O ponto crucial é que os defensores da Amazônia em pé não cogitam nem olhar para a possibilidade de submeter a região ao mesmo modelo de exploração econômica vista na Mata Atlântica e no Cerrado. Com efeito, os dados científicos disponíveis mostram que muita coisa que funciona em outras áreas não dá para fazer na região (há, sabidamente, problemas com a fertilidade dos solos, a infraestrutura ainda é limitada etc); outras, porém, são possíveis e há riquezas com valor de mercado que podem ser utilizadas com alta tecnologia e conhecimento cientifico – ao mesmo tempo em que pode oferecer proteção ambiental.

No campo o cenário muda

Ainda que não existissem os perturbadores argumentos citados acima, algo que não se pode esquecer é o que acontece na vida real. O contato com a realidade das muitas Amazônias mostra uma disparidade enorme entre o que se planeja em Brasília, Manaus ou Belém e o que se vive de sol-a-sol. É muito complicado trazer na prática a necessidade de não mais desmatar. Observando e vivenciando os pontos onde mais se desmata (por exemplo, os 43 municípios elencados pelo Ministério do Meio Ambiente), o que se vê é que o risco de fazê-lo é pequeno e as vantagens são grandes (lucro).

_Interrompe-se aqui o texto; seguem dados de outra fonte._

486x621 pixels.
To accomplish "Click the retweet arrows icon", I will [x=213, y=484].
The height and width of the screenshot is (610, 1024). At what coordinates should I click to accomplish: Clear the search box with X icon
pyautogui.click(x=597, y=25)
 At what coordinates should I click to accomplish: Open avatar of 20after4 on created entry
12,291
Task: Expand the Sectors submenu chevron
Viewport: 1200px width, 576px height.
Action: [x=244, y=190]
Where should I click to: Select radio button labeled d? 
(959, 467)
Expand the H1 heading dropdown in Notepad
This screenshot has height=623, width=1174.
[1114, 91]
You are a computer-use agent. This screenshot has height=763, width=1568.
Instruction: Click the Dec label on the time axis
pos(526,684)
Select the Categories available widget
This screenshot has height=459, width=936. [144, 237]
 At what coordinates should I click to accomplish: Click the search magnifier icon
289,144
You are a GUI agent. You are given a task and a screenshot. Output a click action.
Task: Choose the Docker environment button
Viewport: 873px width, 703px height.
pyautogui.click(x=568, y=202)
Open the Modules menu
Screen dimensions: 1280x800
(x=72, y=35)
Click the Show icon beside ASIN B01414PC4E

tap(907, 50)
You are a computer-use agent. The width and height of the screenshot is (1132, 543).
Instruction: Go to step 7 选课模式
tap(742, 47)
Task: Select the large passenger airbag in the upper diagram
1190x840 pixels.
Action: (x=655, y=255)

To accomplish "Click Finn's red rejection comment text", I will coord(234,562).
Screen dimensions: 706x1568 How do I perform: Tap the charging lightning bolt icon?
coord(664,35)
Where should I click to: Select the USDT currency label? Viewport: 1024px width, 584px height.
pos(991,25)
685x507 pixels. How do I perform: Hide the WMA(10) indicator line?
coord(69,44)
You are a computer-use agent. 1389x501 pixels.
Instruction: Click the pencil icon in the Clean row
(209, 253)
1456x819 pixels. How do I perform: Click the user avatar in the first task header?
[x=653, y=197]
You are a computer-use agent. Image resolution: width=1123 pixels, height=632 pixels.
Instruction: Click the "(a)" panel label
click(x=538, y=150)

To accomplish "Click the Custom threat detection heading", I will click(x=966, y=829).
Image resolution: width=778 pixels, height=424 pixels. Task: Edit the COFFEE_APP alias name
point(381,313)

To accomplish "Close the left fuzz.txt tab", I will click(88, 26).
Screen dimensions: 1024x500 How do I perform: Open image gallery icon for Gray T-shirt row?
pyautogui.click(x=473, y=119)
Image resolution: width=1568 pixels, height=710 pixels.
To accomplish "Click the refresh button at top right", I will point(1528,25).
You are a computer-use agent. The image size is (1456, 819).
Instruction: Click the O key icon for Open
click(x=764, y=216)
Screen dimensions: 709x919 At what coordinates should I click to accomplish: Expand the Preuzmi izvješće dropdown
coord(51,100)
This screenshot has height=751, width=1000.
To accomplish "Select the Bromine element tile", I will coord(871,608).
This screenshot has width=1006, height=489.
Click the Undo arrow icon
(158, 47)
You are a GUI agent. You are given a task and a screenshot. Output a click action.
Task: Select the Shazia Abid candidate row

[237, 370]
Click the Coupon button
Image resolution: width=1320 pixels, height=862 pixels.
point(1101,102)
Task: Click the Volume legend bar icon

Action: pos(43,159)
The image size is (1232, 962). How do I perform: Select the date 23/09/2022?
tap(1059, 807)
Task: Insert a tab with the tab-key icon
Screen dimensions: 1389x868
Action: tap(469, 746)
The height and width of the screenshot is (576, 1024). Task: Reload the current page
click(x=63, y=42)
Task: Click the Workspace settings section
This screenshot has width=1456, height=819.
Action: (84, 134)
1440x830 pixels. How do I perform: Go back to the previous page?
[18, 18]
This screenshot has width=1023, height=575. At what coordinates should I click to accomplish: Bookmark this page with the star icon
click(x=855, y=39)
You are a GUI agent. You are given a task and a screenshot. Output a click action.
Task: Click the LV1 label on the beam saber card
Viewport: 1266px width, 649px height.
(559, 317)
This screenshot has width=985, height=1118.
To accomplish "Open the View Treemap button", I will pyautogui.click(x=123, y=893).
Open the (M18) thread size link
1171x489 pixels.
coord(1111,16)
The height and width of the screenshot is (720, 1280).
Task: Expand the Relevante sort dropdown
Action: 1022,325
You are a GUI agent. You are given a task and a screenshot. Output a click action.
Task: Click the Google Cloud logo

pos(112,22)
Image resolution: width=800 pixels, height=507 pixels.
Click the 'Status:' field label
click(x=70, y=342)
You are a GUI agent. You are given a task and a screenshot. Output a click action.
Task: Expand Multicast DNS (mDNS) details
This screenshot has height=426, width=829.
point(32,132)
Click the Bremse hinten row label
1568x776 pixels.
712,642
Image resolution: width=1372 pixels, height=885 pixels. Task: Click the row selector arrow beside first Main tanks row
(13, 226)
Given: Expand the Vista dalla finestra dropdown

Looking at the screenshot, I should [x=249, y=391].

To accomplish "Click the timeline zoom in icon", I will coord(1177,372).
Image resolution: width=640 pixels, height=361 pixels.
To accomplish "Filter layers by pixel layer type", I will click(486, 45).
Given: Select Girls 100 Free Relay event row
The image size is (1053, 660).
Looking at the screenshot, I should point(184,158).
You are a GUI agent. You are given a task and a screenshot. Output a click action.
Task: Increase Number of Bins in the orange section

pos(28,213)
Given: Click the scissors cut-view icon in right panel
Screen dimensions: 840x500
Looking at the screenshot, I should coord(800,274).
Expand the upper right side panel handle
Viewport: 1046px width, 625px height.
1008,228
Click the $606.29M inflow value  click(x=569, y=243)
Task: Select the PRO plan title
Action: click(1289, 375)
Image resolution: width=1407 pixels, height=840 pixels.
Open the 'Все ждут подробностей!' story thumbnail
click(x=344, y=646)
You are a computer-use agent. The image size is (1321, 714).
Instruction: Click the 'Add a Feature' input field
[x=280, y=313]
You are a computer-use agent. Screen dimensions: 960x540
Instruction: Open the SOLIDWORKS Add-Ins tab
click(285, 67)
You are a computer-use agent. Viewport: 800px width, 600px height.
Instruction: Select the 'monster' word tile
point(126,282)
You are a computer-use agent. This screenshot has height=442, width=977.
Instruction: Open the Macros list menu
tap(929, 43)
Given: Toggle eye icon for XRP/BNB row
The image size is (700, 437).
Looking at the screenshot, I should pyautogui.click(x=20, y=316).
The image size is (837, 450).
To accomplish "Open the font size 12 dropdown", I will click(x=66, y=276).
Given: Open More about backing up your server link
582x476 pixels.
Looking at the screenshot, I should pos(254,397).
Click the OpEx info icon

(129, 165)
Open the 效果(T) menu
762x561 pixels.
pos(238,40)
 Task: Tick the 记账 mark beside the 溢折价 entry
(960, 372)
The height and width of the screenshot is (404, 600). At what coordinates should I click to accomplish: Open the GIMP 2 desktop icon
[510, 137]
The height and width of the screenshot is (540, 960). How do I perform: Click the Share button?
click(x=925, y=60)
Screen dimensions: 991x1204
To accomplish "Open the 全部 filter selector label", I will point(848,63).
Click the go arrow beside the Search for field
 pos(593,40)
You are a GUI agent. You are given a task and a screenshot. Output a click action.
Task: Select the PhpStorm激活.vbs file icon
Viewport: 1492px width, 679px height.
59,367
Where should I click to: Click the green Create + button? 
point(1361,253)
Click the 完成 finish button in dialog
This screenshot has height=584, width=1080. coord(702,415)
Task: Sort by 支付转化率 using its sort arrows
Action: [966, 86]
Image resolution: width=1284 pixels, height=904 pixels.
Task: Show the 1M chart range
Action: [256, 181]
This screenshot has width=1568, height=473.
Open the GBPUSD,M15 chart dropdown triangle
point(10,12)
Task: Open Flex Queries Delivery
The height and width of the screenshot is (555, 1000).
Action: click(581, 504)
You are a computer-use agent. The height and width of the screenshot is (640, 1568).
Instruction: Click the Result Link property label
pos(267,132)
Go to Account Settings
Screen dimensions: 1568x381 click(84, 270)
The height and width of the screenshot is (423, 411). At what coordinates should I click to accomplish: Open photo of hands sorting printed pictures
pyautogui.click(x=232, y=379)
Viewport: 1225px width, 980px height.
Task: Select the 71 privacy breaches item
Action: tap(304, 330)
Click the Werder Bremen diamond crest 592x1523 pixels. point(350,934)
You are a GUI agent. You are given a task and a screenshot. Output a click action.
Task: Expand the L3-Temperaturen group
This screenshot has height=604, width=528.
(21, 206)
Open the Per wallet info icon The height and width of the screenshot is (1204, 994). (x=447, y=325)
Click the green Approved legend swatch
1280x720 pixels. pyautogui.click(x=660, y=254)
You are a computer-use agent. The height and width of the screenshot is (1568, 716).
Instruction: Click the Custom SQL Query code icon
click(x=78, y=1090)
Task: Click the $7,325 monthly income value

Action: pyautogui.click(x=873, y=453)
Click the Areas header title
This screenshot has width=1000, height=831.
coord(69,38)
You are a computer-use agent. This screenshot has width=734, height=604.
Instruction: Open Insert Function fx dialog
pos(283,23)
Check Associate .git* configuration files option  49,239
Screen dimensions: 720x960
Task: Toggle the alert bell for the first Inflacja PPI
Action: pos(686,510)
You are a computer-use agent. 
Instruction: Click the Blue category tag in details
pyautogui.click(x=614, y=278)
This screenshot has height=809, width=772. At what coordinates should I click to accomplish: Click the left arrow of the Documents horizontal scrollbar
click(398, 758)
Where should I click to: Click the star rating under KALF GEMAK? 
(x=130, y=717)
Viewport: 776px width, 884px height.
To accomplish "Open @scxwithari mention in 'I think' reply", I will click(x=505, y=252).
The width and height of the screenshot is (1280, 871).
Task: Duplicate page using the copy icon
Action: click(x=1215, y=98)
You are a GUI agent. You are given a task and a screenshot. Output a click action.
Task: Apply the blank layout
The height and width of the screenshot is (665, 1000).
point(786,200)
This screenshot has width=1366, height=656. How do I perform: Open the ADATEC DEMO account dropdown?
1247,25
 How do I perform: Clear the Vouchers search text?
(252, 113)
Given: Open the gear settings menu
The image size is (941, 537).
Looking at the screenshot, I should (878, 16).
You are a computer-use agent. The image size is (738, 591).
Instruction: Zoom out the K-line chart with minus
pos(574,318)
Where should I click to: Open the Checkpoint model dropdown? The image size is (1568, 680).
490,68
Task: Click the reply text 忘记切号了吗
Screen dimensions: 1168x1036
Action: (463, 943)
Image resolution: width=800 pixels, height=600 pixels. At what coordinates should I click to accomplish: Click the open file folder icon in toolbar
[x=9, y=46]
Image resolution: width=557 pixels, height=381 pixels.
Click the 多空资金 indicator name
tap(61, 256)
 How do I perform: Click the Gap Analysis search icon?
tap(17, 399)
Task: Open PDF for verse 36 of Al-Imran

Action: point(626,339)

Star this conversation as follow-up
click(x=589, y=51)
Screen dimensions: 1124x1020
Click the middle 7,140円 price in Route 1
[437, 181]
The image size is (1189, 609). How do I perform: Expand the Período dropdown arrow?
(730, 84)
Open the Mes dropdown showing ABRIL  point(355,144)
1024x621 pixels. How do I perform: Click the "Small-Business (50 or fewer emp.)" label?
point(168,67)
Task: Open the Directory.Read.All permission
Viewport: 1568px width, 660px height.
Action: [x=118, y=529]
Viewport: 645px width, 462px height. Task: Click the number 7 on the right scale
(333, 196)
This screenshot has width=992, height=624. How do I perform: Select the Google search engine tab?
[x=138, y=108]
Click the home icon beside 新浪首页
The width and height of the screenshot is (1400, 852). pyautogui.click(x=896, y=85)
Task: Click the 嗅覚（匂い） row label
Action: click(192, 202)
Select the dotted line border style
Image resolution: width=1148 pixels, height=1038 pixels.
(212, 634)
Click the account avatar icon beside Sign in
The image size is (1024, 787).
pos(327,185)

A idéia da moratória ao desmatamento – ação dura, sugerida por C. Clemente e N. Higuchi no artigo “A Amazônia e o futuro do Brasil”, revista Ciência e Cultura, julho de 2006 – é uma saída interessante, mas impraticável no cenário de “desgovernança” e ausência do poder público nestes locais onde a coisa realmente acontece. Ainda que a mão do Estado chegue aos pontos mais “civilizados”, logo veríamos ações judiciais das entidades do agronegócio (não são poucas e são influentes) reivindicando o direito à ordem econômica (art. 170 da Constituição – embora este também leve em conta a defesa ambiental).

Com tantos pontos negativos – como um solitário esquiador que vê uma avalanche que se aproxima -, onde está a lógica então de se propor o desmatamento zero? Bem, quem o faz chama para sim os holofotes, ganha atenção e – em tempos eleitorais – isso é uma “big” vantagem. Mas não somente há interesses políticos (ou politiqueiros). Há também tentativa honesta (pouca, bem verdade) de resolver um problema que está longe de ser solucionado: é uma das principais pedras no sapato de quem quer que seja. Ainda, há a desculpa citada acima, de que se fala do desmatamento legal, mas – como já demonstrado – nem este chegaria às taxas zeradas.

Reitera-se que ainda que nenhum tronco seja mais derrubado na Amazônia a região não ganha nada. Há 20 milhões de brasileiros vivendo nesta região e não se pode considerá-la como um paraíso intocado. É possível, sim, trazer benefícios socioeconômicos e ao mesmo tempo proteger os recursos biológicos; mas já estamos cansados de ler, escrever, ouvir e falar nisso, não é mesmo?

Por isso tudo, falar em desmatamento zero, aqui na Amazônia, não passa de uma grande utopia.

Ronaldo Pereira Santos é engenheiro agrônomo, especialista em gestão ambiental e mestre em ciências de florestas tropicais pelo Inpa.

Artigo publicado no Jornal da Ciência, SBPC, JC e-mail 3923, de 06 de Janeiro de 2010.